The game’s core gameplay is fun, due mostly to the original board game on which it’s based. Matches have a great deal of intricacy to them, and there is a great system of risks and rewards to help you achieve the upper hand when the chips are down. If you know what you’re doing, matches can be long, engaging and addictive experiences.
While it does a good job of bringing the feel and deep ruleset from the original board game, the game falls short in a few key areas. The tutorials are plentiful and unintuitive, not really helping foster in newcomers with helpful information. The game’s menus and interface aren’t really user-friendly either, as this was a title that seems to have been made with the PC in mind, with the Xbox 360 version being more of an afterthought than anything.
Additionally, the real-time option, which was seemingly made to get non-traditional Blood Bowl players to have a good time, aren’t really done in a way that is fun or engaging. The real-time play unfolds in a far too frantic way, with the game’s deep attribute system and intricacies getting lost in the chaos.
Blood Bowl is not a terribly good looking game, either. While the universe lends itself well to the idea of some cool looking backgrounds and boisterous characters, this doesn’t come through very well in this Xbox 360 port. The character models are pretty ugly and lack real detail, and the environments are muddy and uninteresting. All in all, this is an aesthetic that could’ve been done on the original Xbox.

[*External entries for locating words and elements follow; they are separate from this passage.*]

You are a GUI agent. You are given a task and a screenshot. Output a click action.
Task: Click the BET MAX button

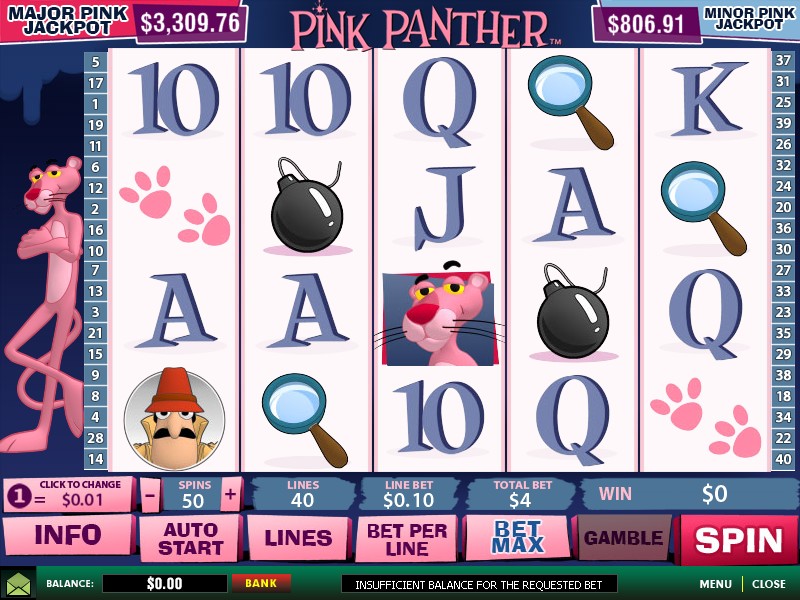[517, 538]
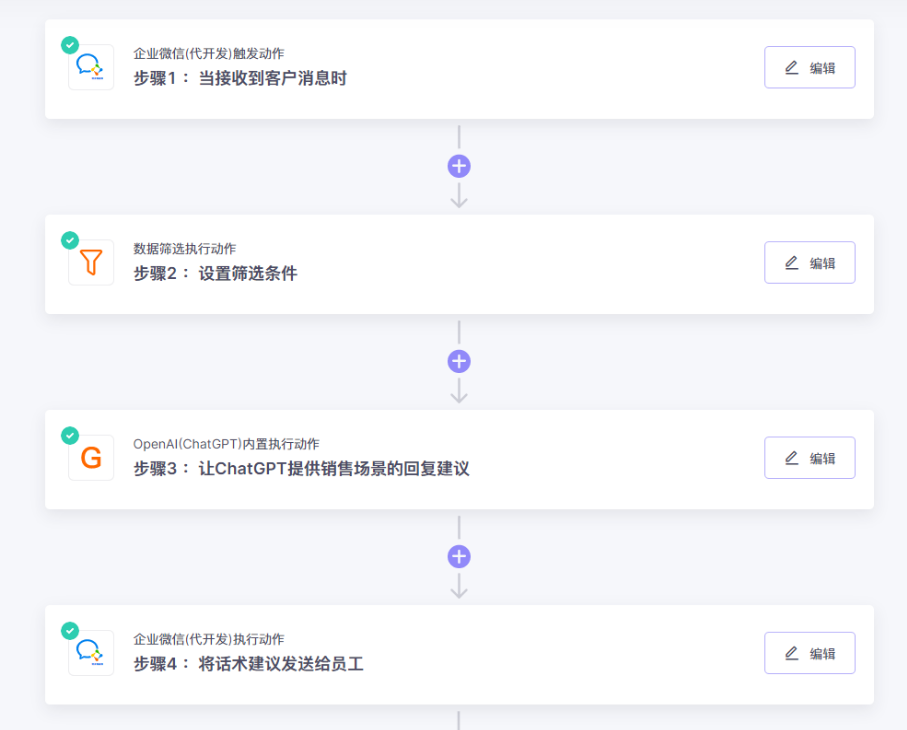Select the 步骤2 设置筛选条件 title
Viewport: 907px width, 730px height.
(x=215, y=273)
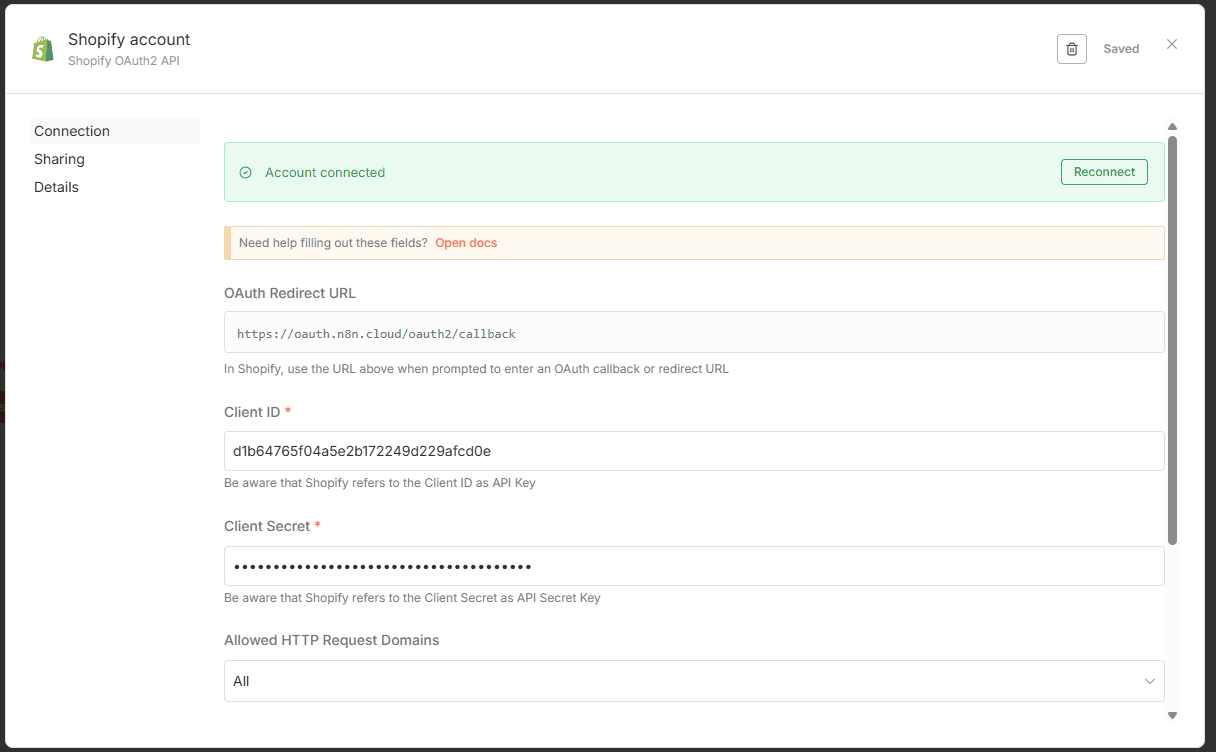The width and height of the screenshot is (1216, 752).
Task: Focus the Client Secret password field
Action: 694,566
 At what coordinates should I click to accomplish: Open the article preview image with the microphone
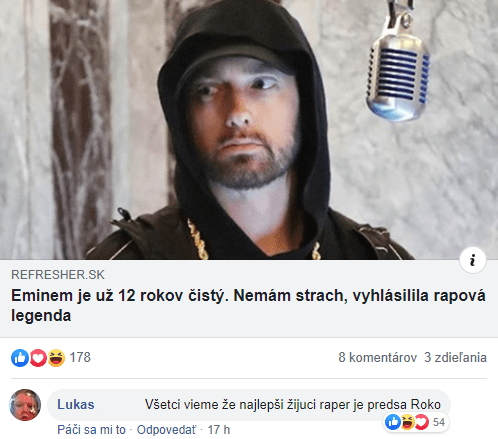[x=249, y=130]
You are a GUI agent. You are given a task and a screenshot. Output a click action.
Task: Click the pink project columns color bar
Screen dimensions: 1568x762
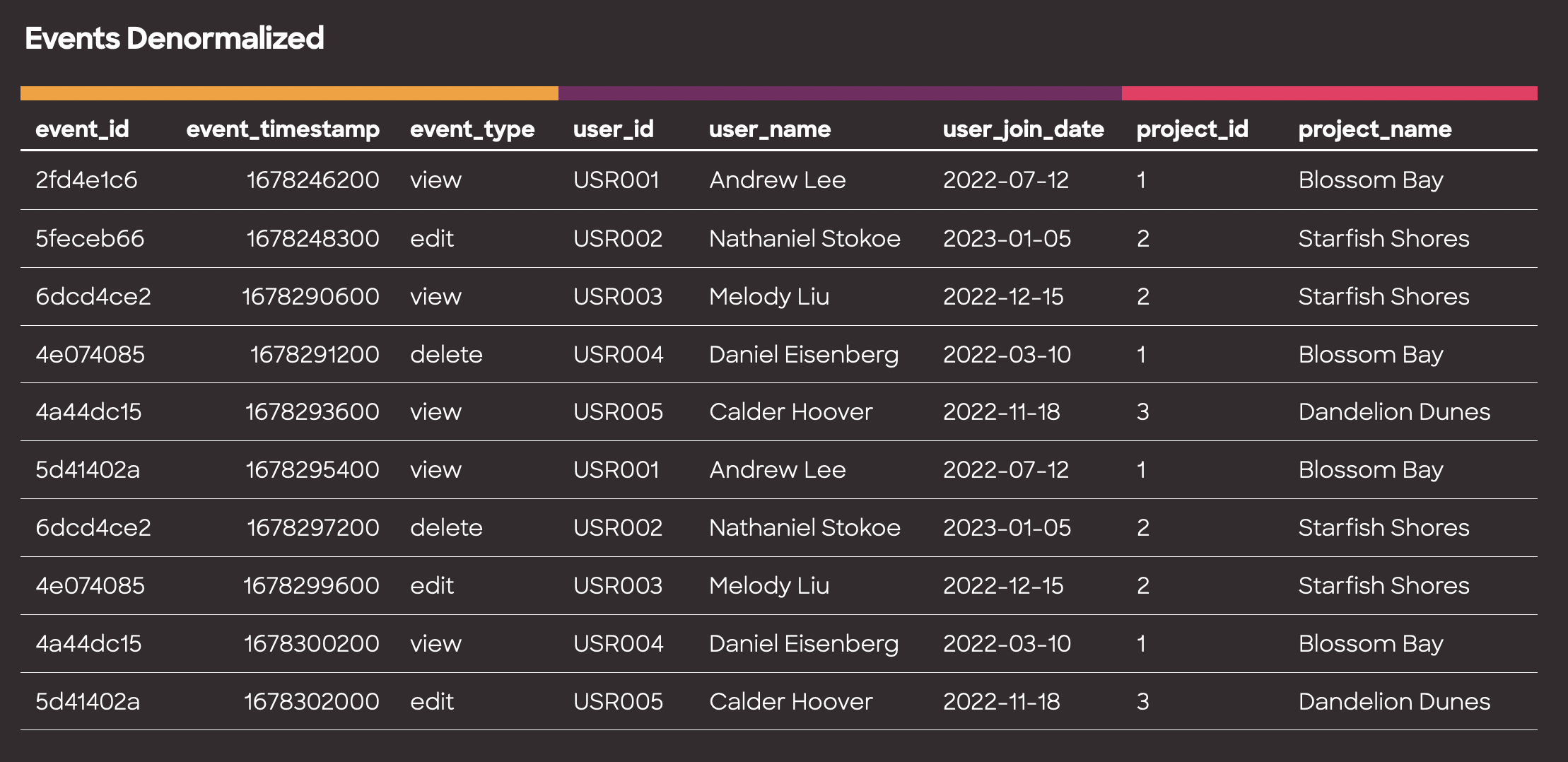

The sound effects fare slightly better, with some decent music and sound effects. The audio presentation is really saved by the color commentary, which is interesting and funny, giving the game some added personality and charm.
Blood Bowl can be fun at times, with engaging on-field action and some cool, deep strategy elements. However, the game is not very friendly to newcomers, with a frustrating interface, lackluster tutorials, and a muddy aesthetic. File this one under missed opportunity.
Review Scoring Details for Blood Bowl
The game’s does a fine job of bringing the depth and intricacies of the original board game to a console, making for some intense and engaging matches between two seasoned players. However, the interface is very unintuitive, and the lousy tutorials do little to help out newcomers.
The character models and environments are muddy and simplistic, making for a visual presentation that would be better suited on the original Xbox.
The music and sound are average, but the colorful commentary does a great job of giving some personality to the game.
A shoddy port of what could’ve been a great game, Blood Bowl doesn’t really capitalize on the great board game, instead losing points for having a lousy interface and tutorial system.
The game supports one-on-one multiplayer matches, but the lack of online league play is a bummer.
Blood Bowl is a missed opportunity as evidenced by the potential of the source on which it’s based. If you really want to get into the depth and fun of Blood Bowl, you’re better off checking out the board game.